Comment by marginalia_nu
9 days ago
I'm primarily looking at document lists and possibly the keyword-documents mapping.
Caching will likely be fairly tuned toward the operation itself, since it's not a general-purpose DBMS and I can fairly accurately predict which pages will likely be useful to cache or when read-ahead is likely to be fruitful based on the operation being performed.
For keyword-document mappings some LRU cache scheme is likely a good fit, when reading a list of documents readahead is good (and I can inform the pool of how far to read ahead), when intersecting document lists I can also generally predict when pages are likely to be re-read or needed in the future based on the position in the tree.
Will definitely need a fair bit of tuning but overall the problem is greatly simplified by revolving around very specific types of access patterns.
Ah interesting. Is your keyword-document map (aka term dict) too big to keep in memory permanently? My understanding is that at Google they just keep it in memory on every replica.

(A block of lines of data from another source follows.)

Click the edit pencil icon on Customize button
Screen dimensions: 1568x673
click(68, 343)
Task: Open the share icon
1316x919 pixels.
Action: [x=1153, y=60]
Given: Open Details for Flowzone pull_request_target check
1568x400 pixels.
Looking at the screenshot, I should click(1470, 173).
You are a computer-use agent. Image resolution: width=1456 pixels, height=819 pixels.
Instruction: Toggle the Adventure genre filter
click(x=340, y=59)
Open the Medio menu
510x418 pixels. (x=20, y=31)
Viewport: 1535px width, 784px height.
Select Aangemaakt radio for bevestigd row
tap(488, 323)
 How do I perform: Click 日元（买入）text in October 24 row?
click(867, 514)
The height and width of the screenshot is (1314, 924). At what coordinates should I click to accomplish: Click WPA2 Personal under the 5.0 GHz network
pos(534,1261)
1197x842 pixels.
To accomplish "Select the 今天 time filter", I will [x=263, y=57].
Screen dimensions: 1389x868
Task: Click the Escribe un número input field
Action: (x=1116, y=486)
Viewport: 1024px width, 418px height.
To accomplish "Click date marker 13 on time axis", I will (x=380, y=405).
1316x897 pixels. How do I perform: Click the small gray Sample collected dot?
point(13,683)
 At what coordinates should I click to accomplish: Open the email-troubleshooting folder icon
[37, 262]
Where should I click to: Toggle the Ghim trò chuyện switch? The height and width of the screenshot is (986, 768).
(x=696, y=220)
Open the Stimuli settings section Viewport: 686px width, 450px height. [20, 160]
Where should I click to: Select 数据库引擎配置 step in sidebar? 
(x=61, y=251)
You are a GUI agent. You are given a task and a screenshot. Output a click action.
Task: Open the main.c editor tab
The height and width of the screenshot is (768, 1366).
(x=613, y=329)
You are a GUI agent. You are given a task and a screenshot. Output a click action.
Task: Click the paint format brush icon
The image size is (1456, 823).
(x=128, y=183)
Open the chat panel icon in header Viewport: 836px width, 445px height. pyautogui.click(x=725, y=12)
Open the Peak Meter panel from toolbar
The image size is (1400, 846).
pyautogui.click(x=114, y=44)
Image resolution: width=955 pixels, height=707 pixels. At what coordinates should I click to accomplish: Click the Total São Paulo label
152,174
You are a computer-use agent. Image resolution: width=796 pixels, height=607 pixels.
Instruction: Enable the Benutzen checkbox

Edit: I should specify they shard the corpus by document so there isn't a replica with the entire term dict on it.
Could plausibly fit in RAM, is only like ~100 GB in total. We'll see, will probably keep it mmap:ed at first to see what happens. It isn't the target of very many queries (relatively speaking) at any rate so either way is probably fine.
>It isn't the target of very many queries (relatively speaking)
Wow why is that? Do you use a vector index primarily?